You can check the full list of alerts that fired at https://wm-bot.wmcloud.org/logs/%23wikimedia-cloud-feed/20250711.txt
Some useful ones that could be configured to send a page:
* FIRING: PawsJupyterHubDown: PAWS JupyterHub is down https://wikitech.wikimedia.org/wiki/PAWS/Admin
* FIRING: CephSlowOps: Ceph cluster in eqiad has 1451 slow ops
* FIRING: [3x] InstanceDown: Project tools instance tools-elastic-6 is down
* FIRING: WidespreadInstanceDown: Widespread instances down in project cloudinfra
* FIRING: ToolsNFSDown: No tools nfs services running found
* FIRING: CloudinfraMariaDBWritableState: There should be exactly one writable MariaDB instance instead of 0
* FIRING: WidespreadInstanceDown: Widespread instances down in project tools
The last one (//Widespread instances down in project tools//) would be my favourite, but it only started firing a few hours into the outage, after we had already got multiple reports from users.
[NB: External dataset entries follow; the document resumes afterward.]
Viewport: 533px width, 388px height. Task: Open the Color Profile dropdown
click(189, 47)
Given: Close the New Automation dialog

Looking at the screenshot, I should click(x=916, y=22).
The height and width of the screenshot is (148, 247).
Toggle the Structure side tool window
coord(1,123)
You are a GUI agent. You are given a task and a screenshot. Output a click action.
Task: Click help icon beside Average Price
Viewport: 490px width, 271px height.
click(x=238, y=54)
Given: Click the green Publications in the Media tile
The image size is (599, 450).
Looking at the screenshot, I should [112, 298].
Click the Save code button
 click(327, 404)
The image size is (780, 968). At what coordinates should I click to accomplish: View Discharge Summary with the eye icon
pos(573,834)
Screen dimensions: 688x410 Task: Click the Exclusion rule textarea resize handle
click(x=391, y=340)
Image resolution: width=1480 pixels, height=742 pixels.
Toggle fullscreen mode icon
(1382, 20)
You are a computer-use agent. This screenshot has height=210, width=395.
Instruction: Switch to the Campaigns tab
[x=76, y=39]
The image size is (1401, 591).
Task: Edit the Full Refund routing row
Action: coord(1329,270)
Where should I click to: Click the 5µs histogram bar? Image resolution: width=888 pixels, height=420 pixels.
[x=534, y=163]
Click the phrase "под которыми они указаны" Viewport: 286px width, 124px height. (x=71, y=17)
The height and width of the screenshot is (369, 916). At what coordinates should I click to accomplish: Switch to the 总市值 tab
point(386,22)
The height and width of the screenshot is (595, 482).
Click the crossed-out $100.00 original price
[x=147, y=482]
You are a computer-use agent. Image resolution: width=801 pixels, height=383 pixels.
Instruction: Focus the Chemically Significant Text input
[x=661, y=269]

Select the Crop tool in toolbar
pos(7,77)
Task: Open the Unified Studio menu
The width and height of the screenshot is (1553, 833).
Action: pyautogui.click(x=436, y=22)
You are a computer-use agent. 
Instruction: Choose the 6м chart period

Maybe paging on both //Widespread instances down in project tools// and //WidespreadInstanceDown: Widespread instances down in project cloudinfra// could be a decent solution.
Ideally, we would have probes tracking a number of tools, and we could page when the percentage of unresponsive tools is higher than a threshold (50% or something like that).